_Parts of the exercise_
1/ According to the tribunal order below, who filed the six shipping bills dated 13.7.1998?
2/ Please carry on the tribunal order below from the point where it stops.

_Text provided_

Customs, Excise and Gold Tribunal - Delhi

M.A.C. Air (P) Ltd. vs Cc on 20 January, 1999

Equivalent citations: 1999(82)ECR14(TRI.-DELHI)

ORDER
 

P.C. Jain, Member (T)
 

1. Briefly stated, the facts of the case are as follows as brought out in the impugned order:

The appellant herein is a holder of Regular Custom House Agent Licence No. R-8/77 valid up to 30.11.1999 of Delhi Customs House. He filed six Shipping Bill dated 13.7.1998. The said Shipping Bills were filed by an employee of the appellant herein, namely, Shri Mukesh Kumar, who was not an authorised signatory for customs purposes. It has also been alleged in the impugned order that no firm by the name of Bhagwati Exports exists at the address shown in the Shipping Bills. A further allegation has been made that in view of fore-going facts, the appellant has contravened the provisions of Regulation 14(b), (e), (f) and (1) of Custom House Agents Licensing Regulations, 1984.
1.2. In view of the fore-going allegation, the Commissioner of Customs (General), New Delhi made the following operative portion in the impugned order:
Now, therefore, I, Commissioner of Customs (General), New Delhi in exercise of powers conferred upon me under Regulation 21(2) of CHALR '84 hereby suspend CHA Licence No. R-8/77 of Delhi Custom House of the said CHA M/s. Mac Air Pvt. Ltd., 10, Community Centre, East of Kailash, New Delhi-65 with immediate effect and until further orders.
1.3. It is the aforesaid order that the appellants have now challenged in appeal before us.
2.1. Ld. Advocate, Shri J.S. Agarwal for the appellants, submits that action under Regulation 21(2) of CHALR, 1984 is an extreme power with the customs authorities. The guidelines have been given in the said Sub-regulation (2) whereunder this power can be exercised by the competent authority, namely, the Commissioner of Customs. The guidelines is that where an "immediate action is necessary and an enquiry against such agents is pending and contemplated. The impugned order, he submits, does not stipulate that an immediate action is necessary against the appellant. Apart from that, he submits, the facts, as brought out in the impugned order, as mentioned above, do not call for immediate action by way of suspension of the licence. He submits that the irregularity was detected on 22.7.1998 on examination of the consignments under export. Yet the action has been taken only after 2 months by issuing the impugned order. In the meantime, statements, etc. had been recorded. It comes out from the impugned order itself that the person signing the Shipping bills was not authorised to sign. It is duly admitted by the Customs authorities. He, further, submits that it was for the Customs authorities also to verify that a duly authorised person signs the Shipping bills. If an employee of CHA, who is not authorised to sign the Shipping bills, signs, the irregularities should have been detected by the Customs authorities. He, further, submits that whether the appellants have committed the offence under the Customs Act has yet to be found out by the authorities below because the show cause notice under Section 111 and 112 of the Customs Act are still pending. A reply has already been submitted by the appellants. He, further, submits that no action has been taken under Regulation 23 by issuing a regular notice. As a result, the appellant has lost his livelihood. A proper show cause notice is required to be issued for revoking of the CHA licence under Regulations 23 and same has not been issued so far. In these circumstances, he submits that action taken by the Commissioner of Customs, New Delhi for suspending the licence under Regulations 21(2) is not called for and the impugned order should be set aside.

[Data listing]
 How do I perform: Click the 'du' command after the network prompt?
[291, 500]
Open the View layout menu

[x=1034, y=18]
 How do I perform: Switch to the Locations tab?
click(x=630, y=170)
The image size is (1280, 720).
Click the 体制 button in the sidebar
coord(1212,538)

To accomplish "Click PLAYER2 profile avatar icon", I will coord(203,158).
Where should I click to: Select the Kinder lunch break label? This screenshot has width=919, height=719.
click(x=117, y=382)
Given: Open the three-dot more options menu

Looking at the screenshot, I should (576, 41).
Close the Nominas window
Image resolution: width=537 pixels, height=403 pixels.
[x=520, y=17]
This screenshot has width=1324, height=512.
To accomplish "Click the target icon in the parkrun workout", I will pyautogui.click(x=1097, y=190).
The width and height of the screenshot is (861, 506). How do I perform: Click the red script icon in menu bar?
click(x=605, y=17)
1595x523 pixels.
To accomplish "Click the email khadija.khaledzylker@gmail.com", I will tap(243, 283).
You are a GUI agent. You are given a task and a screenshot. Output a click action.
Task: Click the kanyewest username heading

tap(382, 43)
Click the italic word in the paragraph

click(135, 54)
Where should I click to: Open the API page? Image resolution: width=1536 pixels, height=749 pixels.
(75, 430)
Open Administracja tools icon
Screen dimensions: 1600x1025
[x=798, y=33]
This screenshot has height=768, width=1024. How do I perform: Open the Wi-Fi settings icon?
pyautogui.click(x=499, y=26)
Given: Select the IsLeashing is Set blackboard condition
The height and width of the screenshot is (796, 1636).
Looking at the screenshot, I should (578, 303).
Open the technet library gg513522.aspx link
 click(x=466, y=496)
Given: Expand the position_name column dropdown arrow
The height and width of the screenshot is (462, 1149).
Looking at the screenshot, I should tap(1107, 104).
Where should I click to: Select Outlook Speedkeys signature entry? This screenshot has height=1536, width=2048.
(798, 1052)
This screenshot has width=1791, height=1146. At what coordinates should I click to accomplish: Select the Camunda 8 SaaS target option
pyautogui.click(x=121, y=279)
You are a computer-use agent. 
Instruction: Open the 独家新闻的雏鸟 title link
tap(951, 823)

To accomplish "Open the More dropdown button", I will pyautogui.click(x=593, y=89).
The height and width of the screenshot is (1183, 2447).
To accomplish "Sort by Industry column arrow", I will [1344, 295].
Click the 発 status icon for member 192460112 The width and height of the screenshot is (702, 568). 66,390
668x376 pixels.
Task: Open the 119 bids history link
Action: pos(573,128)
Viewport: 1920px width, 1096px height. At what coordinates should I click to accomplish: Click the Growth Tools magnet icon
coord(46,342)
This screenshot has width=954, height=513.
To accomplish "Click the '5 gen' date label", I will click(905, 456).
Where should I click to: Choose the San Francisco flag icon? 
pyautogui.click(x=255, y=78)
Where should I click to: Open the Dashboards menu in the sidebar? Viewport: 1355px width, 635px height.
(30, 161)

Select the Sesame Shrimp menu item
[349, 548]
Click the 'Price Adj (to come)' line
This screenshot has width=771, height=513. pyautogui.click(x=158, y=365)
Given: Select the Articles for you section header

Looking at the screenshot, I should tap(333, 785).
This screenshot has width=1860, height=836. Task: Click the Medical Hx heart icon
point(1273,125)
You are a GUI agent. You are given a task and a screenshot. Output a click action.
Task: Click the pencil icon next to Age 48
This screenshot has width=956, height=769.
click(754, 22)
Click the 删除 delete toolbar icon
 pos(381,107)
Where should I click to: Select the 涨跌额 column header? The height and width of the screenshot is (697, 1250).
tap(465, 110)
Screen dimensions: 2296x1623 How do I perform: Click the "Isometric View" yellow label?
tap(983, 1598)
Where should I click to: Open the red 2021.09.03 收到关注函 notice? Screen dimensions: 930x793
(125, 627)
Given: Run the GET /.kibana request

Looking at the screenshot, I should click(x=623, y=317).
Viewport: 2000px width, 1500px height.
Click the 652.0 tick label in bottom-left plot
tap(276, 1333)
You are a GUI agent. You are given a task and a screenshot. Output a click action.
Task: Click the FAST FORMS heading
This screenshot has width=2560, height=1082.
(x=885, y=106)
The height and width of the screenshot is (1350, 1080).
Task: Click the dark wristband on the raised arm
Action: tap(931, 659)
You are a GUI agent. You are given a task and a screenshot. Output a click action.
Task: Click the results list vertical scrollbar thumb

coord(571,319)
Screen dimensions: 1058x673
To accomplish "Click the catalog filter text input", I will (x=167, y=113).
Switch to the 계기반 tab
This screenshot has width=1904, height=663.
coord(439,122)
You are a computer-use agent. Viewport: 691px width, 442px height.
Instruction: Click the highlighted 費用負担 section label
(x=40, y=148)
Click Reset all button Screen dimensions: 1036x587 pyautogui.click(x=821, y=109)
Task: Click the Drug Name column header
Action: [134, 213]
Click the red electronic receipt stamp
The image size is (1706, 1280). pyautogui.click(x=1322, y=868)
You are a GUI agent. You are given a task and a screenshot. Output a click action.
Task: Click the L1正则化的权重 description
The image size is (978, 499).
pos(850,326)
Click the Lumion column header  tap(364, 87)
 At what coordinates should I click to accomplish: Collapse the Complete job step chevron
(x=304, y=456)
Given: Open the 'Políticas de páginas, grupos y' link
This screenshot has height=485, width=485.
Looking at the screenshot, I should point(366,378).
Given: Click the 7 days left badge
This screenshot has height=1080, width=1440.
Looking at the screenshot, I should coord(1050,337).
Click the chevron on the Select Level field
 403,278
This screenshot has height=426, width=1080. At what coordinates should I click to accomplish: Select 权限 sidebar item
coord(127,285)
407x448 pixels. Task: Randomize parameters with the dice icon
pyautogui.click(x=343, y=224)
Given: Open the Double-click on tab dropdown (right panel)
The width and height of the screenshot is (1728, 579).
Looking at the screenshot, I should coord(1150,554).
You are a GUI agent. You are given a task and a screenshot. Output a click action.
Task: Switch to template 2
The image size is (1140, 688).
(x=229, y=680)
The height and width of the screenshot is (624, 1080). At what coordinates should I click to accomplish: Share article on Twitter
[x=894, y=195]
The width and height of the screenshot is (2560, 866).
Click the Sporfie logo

_Answers for the tasks_
1/ Shri Mukesh Kumar, an employee of the appellant who was not an authorized signatory for customs purposes, filed them.

2/
The Id. Counsel relies upon the judgments of Calcutta High Court Division Bench in the case of N.C. Singha & Sons v. Union of India reported in 1998 (104) ELT 11 (Cal.).

2.2. Opposing the contention, Id. S.D.R., Shri Satnam Singh has reiterated the order passed by the Commissioner of Customs, New Delhi. He submits that sufficient care was not taken by the appellant to prevent an unauthorised employee of his to sign the shipping bill. He has been provided with a rubber seal as mentioned in the statement of CHA i.e. M.K. Awasthi and mentioned in para 12 of the show cause notice issued under Section 111 and 112 of the Customs Act. It was, therefore, necessary, he submits, to take this extreme step.

3. We have carefully considered the pleas advanced from both sides.

4. In order to understand the scope of provisions of Regulation 21(2), it is appropriate to set out the findings of the Calcutta High Court in paras 4 and 5 relied upon by the Id. Advocate.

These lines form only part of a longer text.